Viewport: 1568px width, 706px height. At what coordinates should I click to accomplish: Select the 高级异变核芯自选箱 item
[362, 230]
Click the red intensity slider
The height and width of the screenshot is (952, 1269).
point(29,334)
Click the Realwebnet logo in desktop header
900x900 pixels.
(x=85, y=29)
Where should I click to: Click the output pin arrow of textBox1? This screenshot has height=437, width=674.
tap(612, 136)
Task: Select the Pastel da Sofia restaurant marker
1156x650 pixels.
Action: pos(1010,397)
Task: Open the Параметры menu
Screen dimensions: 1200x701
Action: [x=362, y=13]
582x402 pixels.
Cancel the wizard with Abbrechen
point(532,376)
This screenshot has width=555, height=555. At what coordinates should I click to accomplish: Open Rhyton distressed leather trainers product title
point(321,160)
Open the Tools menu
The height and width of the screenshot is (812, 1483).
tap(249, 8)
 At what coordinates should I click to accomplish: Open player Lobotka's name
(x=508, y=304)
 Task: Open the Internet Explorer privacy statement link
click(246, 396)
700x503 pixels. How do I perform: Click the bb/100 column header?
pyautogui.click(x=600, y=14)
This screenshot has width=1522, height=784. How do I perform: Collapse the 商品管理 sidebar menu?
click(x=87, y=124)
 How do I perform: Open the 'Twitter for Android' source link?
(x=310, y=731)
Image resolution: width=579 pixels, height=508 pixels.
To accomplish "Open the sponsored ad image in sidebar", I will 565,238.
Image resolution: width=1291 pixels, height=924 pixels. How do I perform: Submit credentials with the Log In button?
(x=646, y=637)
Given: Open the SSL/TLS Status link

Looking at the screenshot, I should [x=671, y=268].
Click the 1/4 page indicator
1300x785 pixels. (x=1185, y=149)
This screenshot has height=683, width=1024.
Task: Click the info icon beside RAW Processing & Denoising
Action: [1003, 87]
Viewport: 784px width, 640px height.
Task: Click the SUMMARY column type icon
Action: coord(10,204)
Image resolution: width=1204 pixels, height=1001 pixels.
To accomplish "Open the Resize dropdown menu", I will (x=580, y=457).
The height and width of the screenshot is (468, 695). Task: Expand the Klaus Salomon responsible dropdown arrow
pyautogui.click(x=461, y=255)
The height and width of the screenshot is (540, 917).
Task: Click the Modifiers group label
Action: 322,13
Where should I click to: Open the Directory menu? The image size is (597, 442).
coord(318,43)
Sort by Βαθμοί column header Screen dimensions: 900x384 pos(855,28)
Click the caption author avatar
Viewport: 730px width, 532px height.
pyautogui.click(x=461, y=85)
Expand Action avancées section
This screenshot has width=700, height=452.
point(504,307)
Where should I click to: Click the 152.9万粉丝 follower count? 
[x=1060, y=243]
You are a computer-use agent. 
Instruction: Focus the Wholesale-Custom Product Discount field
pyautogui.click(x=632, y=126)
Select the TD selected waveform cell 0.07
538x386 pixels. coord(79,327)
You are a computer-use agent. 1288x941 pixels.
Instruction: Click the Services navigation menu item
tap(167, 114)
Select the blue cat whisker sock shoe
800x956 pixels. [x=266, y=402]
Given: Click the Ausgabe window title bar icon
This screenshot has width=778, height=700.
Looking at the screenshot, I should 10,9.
•••••
* **The task**
Set down the listing in full, keeping every word exactly as it is.

* **Solution for this exercise**
Viewport: 1568px width, 706px height. At what coordinates should I click to accomplish: Select the 高级异变核芯自选箱 item
[362, 230]
Click the red intensity slider
The height and width of the screenshot is (952, 1269).
point(29,334)
Click the Realwebnet logo in desktop header
900x900 pixels.
(x=85, y=29)
Where should I click to: Click the output pin arrow of textBox1? This screenshot has height=437, width=674.
tap(612, 136)
Task: Select the Pastel da Sofia restaurant marker
1156x650 pixels.
Action: pos(1010,397)
Task: Open the Параметры menu
Screen dimensions: 1200x701
Action: [x=362, y=13]
582x402 pixels.
Cancel the wizard with Abbrechen
point(532,376)
This screenshot has width=555, height=555. At what coordinates should I click to accomplish: Open Rhyton distressed leather trainers product title
point(321,160)
Open the Tools menu
The height and width of the screenshot is (812, 1483).
tap(249, 8)
 At what coordinates should I click to accomplish: Open player Lobotka's name
(x=508, y=304)
 Task: Open the Internet Explorer privacy statement link
click(246, 396)
700x503 pixels. How do I perform: Click the bb/100 column header?
pyautogui.click(x=600, y=14)
This screenshot has width=1522, height=784. How do I perform: Collapse the 商品管理 sidebar menu?
click(x=87, y=124)
 How do I perform: Open the 'Twitter for Android' source link?
(x=310, y=731)
Image resolution: width=579 pixels, height=508 pixels.
To accomplish "Open the sponsored ad image in sidebar", I will 565,238.
Image resolution: width=1291 pixels, height=924 pixels. How do I perform: Submit credentials with the Log In button?
(x=646, y=637)
Given: Open the SSL/TLS Status link

Looking at the screenshot, I should [x=671, y=268].
Click the 1/4 page indicator
1300x785 pixels. (x=1185, y=149)
This screenshot has height=683, width=1024.
Task: Click the info icon beside RAW Processing & Denoising
Action: [1003, 87]
Viewport: 784px width, 640px height.
Task: Click the SUMMARY column type icon
Action: coord(10,204)
Image resolution: width=1204 pixels, height=1001 pixels.
To accomplish "Open the Resize dropdown menu", I will (x=580, y=457).
The height and width of the screenshot is (468, 695). Task: Expand the Klaus Salomon responsible dropdown arrow
pyautogui.click(x=461, y=255)
The height and width of the screenshot is (540, 917).
Task: Click the Modifiers group label
Action: 322,13
Where should I click to: Open the Directory menu? The image size is (597, 442).
coord(318,43)
Sort by Βαθμοί column header Screen dimensions: 900x384 pos(855,28)
Click the caption author avatar
Viewport: 730px width, 532px height.
pyautogui.click(x=461, y=85)
Expand Action avancées section
This screenshot has width=700, height=452.
point(504,307)
Where should I click to: Click the 152.9万粉丝 follower count? 
[x=1060, y=243]
You are a computer-use agent. 
Instruction: Focus the Wholesale-Custom Product Discount field
pyautogui.click(x=632, y=126)
Select the TD selected waveform cell 0.07
538x386 pixels. coord(79,327)
You are a computer-use agent. 1288x941 pixels.
Instruction: Click the Services navigation menu item
tap(167, 114)
Select the blue cat whisker sock shoe
800x956 pixels. [x=266, y=402]
Given: Click the Ausgabe window title bar icon
This screenshot has width=778, height=700.
Looking at the screenshot, I should 10,9.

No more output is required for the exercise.